EXERCISES -
(A) Decide whether each statement below agrees with the text on Australian lending laws. Answer yes or no for each, and quote the exact words from the text that settle it.
(i) More than 33,000 Australians signed the open letter.
(ii) The existing first home loan deposit scheme lets people get a mortgage with a 2% deposit.
(iii) The budget raised the limit on taking out super from $30,000 to $50,000.
(B) Write the next part of the text on Australian lending laws, beginning after its final sentence.

More than 33,000 Australians and 125 community groups recently signed an open letter against the Morrison Government’s legislation to abolish responsible lending laws, which are currently sitting in limbo in the Senate.
As we know, the Hayne Banking Royal Commission’s very first recommendation was to maintain these responsible lending laws, which came after observing multiple cases of predatory lending over its 12 month deliberation:
This month’s federal budget also announced that the government will offer more low-deposit mortgages via:
- A government-guaranteed home loan scheme offered to more than 125,000 single parents, which will allow them to purchase a home with as little as 2%.
- An extra 20,000 places offered under the existing first home loan deposit scheme, which allows people to acquire a mortgage with only a 5% deposit, with risk underwritten by taxpayers.
Independent economist Saul Eslake has slammed the Morrison Government’s mortgage reforms as “crazy” and would lock Australia into the types of sub-prime lending experienced in the US in the lead up to the Global Financial Crisis:
“There is no evidence at all to suggest people are having difficulty getting mortgage loans for reasons of the unwillingness of banks to lend. There may be difficulties getting a deposit, but that’s not the banks fault”…
“Indeed I worry the government is going too far in encouraging people to take out mortgages with very little genuine equity stake, that is to say taking out their super with the limit increased from $30,000 to $50,000 in the budget, letting another 10,000 people take out mortgages tied to a 5 per cent deposit and worst of all encouraging single parents to take out mortgages with 2 per cent deposits.

EXTRACTED MATERIAL -
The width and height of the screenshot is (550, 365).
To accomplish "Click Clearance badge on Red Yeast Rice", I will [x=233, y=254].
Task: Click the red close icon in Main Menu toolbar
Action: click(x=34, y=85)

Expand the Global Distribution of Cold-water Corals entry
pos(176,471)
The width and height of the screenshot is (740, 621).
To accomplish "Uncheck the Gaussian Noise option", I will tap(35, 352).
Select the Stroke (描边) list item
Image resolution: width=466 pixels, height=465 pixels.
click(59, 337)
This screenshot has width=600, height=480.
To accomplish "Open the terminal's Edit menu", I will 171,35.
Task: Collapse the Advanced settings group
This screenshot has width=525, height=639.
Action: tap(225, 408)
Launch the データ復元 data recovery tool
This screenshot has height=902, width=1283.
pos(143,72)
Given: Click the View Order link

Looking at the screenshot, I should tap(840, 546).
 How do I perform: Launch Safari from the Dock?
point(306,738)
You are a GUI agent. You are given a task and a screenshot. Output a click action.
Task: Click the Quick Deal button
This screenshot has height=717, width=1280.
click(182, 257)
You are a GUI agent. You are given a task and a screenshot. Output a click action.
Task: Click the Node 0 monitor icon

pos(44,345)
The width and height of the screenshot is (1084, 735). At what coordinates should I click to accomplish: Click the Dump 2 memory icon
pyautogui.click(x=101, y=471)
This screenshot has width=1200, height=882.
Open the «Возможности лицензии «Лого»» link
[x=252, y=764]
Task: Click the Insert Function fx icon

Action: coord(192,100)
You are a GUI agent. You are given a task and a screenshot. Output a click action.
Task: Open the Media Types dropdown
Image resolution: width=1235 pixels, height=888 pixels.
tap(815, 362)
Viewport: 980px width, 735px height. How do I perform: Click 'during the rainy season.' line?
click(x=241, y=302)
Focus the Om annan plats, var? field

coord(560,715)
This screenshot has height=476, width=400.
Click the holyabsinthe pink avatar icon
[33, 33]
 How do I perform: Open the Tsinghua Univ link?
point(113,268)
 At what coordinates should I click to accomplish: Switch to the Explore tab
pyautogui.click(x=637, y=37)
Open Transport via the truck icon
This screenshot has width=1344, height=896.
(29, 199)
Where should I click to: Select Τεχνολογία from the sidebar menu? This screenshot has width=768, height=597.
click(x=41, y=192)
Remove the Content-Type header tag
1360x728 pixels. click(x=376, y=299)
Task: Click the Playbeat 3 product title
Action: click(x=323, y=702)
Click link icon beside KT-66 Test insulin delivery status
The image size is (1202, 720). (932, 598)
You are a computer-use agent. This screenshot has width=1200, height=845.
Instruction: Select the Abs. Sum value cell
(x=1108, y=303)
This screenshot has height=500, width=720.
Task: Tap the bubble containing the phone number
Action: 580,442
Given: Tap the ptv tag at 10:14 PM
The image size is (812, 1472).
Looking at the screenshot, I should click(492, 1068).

ANSWERS IN ORDER -
(A)
(i) Yes: "More than 33,000 Australians and 125 community groups recently signed an open letter"
(ii) No: "allows people to acquire a mortgage with only a 5% deposit"
(iii) Yes: "taking out their super with the limit increased from $30,000 to $50,000 in the budget"

(B)
“I think these are crazy and fly in the face of what I should have learned from the US experience in the years before the financial crisis.”
Too right. It is amazing to think that we are only 25 months past the final report of the Hayne Banking Royal Commission, which documented widespread irresponsible lending.
The lessons of the royal commission have clearly been forgotten with sub-prime mortgage lending swinging back into vogue.
The justification for axing responsible lending obligations, in particular, has evaporated. The mortgage and property markets are experiencing explosive growth, which is bonafide evidence that restrictive credit is not an issue:
Removing responsible lending obligations would pour more mortgage fuel on the housing bonfire.
Australia’s financial regulators are also becoming increasingly concerned about falling lending standards. Therefore, removing responsible lending obligations would work at cross-purposes and risks APRA responding sooner with macro-prudential tightening.
The Morrison Government should admit that it was wrong to propose the responsible lending legislation and scrap it. It doesn’t have Senate or community support anyway and is precisely the wrong reform at the wrong time.